Items from a dataset:

_ _ _ _ _

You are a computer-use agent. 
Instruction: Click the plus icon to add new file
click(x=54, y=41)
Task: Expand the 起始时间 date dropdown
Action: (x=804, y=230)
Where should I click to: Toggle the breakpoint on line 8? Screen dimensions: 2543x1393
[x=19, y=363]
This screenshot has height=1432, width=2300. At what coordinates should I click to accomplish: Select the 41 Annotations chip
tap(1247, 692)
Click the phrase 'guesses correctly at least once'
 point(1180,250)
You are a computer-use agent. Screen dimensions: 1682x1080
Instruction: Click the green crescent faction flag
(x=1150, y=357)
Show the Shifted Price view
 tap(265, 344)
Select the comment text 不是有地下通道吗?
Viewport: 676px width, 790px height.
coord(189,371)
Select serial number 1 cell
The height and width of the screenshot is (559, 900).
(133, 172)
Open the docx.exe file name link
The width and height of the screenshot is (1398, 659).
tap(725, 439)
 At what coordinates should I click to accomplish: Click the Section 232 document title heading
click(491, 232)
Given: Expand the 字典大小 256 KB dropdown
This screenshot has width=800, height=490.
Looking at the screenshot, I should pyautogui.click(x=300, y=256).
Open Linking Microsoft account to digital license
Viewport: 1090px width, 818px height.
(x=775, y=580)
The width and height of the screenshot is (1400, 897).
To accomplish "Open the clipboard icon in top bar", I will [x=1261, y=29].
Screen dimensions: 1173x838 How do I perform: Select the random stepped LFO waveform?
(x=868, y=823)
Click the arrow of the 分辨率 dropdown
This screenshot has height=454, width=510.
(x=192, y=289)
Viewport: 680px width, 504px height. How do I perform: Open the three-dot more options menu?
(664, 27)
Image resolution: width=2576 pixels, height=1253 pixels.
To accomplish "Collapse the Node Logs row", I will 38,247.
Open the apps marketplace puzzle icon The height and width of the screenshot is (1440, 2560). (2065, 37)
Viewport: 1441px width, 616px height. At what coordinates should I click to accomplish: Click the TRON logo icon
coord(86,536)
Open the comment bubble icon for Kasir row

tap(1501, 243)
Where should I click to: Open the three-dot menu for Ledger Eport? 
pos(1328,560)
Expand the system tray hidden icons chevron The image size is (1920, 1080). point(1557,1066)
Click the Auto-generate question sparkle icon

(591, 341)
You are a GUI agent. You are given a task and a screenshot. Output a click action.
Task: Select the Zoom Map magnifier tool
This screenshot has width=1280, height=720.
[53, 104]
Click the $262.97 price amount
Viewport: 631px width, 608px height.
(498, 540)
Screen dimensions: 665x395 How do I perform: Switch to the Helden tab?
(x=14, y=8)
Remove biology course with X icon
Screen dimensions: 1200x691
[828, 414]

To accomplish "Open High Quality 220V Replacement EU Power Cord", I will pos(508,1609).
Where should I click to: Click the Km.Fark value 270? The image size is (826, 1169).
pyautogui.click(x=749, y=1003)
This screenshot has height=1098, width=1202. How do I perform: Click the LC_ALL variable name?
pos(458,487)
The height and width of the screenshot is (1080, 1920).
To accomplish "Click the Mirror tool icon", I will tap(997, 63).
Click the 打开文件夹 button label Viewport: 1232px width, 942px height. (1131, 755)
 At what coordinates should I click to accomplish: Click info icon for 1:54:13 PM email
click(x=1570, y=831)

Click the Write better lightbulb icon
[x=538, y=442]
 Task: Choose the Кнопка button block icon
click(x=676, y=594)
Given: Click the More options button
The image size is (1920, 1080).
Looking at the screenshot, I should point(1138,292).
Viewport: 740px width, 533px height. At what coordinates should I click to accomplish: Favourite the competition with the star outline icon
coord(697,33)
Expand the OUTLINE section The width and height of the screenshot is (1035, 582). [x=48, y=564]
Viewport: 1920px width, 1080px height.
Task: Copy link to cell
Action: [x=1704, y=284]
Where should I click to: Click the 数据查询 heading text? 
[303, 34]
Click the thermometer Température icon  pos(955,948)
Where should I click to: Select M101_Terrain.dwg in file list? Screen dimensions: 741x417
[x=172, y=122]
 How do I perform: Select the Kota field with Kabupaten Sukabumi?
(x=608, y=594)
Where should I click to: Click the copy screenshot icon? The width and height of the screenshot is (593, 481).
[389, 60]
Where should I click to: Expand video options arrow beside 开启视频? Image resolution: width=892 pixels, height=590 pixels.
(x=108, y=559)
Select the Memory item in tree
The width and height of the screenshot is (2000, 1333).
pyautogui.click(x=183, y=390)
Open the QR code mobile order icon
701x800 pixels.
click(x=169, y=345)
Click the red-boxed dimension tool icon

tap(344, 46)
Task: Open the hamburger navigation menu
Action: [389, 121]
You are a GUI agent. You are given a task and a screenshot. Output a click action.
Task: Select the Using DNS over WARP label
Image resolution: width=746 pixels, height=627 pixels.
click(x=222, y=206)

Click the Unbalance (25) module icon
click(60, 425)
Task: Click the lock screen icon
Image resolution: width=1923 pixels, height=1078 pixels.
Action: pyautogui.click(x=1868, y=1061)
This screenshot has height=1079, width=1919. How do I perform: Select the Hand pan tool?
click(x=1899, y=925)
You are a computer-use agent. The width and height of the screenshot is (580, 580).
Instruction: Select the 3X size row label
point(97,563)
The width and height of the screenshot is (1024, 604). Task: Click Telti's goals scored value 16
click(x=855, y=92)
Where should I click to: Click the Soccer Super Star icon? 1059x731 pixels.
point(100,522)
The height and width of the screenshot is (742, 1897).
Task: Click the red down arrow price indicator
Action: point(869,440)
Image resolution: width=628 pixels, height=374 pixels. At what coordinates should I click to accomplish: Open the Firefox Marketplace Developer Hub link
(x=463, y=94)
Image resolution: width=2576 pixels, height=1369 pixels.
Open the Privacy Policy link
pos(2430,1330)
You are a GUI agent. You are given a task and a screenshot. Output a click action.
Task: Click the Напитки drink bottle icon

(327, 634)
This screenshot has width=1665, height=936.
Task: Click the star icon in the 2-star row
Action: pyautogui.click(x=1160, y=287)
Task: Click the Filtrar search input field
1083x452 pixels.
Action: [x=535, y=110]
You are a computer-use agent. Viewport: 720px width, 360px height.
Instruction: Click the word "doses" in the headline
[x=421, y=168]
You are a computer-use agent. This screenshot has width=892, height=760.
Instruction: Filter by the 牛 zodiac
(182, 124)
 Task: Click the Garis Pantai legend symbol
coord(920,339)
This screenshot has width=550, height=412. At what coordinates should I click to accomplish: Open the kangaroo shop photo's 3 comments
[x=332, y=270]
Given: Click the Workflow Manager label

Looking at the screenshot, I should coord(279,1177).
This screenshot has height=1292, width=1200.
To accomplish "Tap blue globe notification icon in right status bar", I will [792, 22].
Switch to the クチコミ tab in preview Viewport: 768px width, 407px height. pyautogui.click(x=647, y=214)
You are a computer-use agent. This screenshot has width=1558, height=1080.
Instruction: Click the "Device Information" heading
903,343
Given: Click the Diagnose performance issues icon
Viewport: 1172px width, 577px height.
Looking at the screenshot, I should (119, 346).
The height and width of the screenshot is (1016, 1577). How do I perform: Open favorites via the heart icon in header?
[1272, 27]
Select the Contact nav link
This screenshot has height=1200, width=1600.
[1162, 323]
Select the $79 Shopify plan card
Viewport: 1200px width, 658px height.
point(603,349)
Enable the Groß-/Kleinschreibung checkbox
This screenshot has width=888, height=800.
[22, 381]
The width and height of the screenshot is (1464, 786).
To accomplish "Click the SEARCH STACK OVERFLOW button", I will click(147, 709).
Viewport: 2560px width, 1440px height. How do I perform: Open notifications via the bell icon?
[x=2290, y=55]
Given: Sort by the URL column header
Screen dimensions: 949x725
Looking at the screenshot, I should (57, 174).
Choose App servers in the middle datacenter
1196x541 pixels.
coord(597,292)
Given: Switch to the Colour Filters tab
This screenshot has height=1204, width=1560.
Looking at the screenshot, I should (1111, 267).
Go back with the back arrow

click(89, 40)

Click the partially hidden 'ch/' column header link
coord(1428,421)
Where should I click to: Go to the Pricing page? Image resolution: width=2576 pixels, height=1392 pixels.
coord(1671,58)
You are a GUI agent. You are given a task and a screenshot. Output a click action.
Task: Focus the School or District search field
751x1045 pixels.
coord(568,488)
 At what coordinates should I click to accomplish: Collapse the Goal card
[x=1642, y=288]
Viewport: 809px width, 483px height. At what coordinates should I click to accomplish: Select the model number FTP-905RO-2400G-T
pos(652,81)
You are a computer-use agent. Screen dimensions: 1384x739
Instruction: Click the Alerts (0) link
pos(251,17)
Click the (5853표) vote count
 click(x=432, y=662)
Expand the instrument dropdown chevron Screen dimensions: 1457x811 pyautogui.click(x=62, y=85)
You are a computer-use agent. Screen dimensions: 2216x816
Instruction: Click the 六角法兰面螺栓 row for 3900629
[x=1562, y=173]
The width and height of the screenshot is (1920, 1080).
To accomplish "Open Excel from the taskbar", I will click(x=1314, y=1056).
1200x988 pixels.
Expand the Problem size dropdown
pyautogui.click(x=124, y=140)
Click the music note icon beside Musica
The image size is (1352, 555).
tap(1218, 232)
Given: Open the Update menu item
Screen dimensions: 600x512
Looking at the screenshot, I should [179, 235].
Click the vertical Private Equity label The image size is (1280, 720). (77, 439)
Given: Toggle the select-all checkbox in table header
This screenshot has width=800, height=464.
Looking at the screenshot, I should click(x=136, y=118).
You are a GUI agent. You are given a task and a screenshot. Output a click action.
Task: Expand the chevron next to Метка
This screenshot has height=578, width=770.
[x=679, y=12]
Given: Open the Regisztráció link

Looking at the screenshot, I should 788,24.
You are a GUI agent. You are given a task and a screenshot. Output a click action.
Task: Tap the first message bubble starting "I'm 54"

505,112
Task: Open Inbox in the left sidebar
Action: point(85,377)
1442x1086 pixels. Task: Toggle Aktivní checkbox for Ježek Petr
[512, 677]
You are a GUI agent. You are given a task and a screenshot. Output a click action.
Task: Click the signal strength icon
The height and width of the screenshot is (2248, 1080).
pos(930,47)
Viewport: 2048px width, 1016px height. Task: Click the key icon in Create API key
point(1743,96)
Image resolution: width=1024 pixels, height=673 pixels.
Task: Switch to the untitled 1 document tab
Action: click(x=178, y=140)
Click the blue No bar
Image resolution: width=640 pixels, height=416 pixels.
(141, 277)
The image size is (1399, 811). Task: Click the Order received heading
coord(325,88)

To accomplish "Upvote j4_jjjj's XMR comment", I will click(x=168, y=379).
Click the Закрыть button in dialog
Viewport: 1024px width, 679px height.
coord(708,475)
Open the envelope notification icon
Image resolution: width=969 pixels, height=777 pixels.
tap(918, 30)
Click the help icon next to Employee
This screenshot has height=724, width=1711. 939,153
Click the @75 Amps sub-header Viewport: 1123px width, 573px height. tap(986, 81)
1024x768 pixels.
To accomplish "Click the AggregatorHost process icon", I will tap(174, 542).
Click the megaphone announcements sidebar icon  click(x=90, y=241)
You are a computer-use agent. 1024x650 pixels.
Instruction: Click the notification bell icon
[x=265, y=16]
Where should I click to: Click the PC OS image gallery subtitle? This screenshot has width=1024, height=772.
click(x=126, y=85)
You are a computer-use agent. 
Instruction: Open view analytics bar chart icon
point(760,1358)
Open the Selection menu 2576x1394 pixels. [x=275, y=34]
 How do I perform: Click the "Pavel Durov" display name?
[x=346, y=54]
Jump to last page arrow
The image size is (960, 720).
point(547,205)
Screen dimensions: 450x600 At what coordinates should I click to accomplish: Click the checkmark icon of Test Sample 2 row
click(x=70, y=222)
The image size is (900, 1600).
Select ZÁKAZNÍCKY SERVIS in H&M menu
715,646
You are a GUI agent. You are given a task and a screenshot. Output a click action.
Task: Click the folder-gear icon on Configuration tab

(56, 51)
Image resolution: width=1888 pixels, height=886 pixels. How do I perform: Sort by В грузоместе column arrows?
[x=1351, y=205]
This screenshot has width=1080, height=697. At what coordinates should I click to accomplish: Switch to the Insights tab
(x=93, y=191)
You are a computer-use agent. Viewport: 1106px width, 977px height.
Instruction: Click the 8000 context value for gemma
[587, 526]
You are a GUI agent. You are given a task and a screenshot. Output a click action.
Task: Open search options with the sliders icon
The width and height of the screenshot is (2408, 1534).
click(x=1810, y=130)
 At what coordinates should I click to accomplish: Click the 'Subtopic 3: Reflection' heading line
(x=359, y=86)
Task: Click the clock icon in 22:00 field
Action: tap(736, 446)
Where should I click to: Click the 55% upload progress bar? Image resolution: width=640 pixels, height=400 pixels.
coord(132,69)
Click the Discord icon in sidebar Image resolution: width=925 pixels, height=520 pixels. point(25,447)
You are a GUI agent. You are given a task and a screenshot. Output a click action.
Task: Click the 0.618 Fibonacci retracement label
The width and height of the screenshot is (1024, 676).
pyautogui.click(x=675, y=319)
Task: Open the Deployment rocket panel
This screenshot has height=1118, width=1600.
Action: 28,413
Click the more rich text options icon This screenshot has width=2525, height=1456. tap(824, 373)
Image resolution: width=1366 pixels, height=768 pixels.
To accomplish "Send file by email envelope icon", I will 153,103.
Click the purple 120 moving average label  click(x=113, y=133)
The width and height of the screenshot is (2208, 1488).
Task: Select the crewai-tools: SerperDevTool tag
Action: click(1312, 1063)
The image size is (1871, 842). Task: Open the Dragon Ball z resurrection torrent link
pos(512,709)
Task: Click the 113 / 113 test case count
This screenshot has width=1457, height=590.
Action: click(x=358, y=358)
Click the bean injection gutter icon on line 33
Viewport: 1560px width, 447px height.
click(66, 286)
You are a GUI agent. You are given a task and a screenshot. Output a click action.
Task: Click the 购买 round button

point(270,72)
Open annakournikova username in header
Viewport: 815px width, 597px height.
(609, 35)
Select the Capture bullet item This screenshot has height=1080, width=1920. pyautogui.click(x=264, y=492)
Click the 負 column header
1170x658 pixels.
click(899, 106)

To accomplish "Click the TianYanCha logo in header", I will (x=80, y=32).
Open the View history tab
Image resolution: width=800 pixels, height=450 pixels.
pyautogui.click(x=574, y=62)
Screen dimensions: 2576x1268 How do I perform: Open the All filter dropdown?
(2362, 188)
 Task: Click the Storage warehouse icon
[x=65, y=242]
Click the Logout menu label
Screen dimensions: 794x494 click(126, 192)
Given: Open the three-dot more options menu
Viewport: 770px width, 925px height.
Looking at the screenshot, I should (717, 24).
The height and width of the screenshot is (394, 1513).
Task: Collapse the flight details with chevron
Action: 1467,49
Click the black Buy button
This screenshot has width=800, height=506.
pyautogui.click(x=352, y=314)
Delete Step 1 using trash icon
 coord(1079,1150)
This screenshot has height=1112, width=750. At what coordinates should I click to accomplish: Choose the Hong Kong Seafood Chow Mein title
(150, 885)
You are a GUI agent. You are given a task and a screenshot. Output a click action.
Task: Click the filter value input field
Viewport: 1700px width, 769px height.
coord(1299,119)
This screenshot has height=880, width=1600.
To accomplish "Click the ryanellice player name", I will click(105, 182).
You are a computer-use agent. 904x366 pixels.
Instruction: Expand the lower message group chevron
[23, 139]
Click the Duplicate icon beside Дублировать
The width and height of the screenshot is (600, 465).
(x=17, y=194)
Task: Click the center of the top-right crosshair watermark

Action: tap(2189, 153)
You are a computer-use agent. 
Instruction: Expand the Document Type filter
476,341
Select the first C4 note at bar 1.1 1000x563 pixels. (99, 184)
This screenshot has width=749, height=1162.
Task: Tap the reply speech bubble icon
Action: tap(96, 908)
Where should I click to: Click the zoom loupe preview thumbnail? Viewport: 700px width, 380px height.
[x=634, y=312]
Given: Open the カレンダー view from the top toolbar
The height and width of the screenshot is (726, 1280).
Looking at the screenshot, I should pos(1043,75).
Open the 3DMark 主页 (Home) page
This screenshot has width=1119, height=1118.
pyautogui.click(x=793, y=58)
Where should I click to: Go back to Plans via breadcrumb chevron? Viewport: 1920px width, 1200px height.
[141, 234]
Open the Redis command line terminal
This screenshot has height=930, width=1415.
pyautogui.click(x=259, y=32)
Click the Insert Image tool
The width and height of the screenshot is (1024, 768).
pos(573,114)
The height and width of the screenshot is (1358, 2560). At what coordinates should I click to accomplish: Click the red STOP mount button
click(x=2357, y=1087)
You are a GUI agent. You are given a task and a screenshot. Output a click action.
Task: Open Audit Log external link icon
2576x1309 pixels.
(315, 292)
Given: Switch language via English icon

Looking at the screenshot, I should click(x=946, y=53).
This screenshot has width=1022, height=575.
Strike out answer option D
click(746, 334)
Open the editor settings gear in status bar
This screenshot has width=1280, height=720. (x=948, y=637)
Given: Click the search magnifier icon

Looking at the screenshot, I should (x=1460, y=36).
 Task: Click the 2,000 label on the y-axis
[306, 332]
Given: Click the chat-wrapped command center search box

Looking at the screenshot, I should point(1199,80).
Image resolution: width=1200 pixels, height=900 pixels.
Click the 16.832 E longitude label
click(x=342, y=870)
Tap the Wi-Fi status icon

_ _ _ _ _

→ Aim:
Reproduce the stretch from "Screen dimensions: 450x600" through "click(x=1810, y=130)", substituting "Overview" for "Insights" and keeping everything else unchanged.

→ Output for this exercise:
Screen dimensions: 450x600 At what coordinates should I click to accomplish: Click the checkmark icon of Test Sample 2 row
click(x=70, y=222)
The image size is (900, 1600).
Select ZÁKAZNÍCKY SERVIS in H&M menu
715,646
You are a GUI agent. You are given a task and a screenshot. Output a click action.
Task: Click the folder-gear icon on Configuration tab

(56, 51)
Image resolution: width=1888 pixels, height=886 pixels. How do I perform: Sort by В грузоместе column arrows?
[x=1351, y=205]
This screenshot has width=1080, height=697. At what coordinates should I click to accomplish: Switch to the Overview tab
(x=93, y=191)
You are a computer-use agent. Viewport: 1106px width, 977px height.
Instruction: Click the 8000 context value for gemma
[587, 526]
You are a GUI agent. You are given a task and a screenshot. Output a click action.
Task: Open search options with the sliders icon
The width and height of the screenshot is (2408, 1534).
click(x=1810, y=130)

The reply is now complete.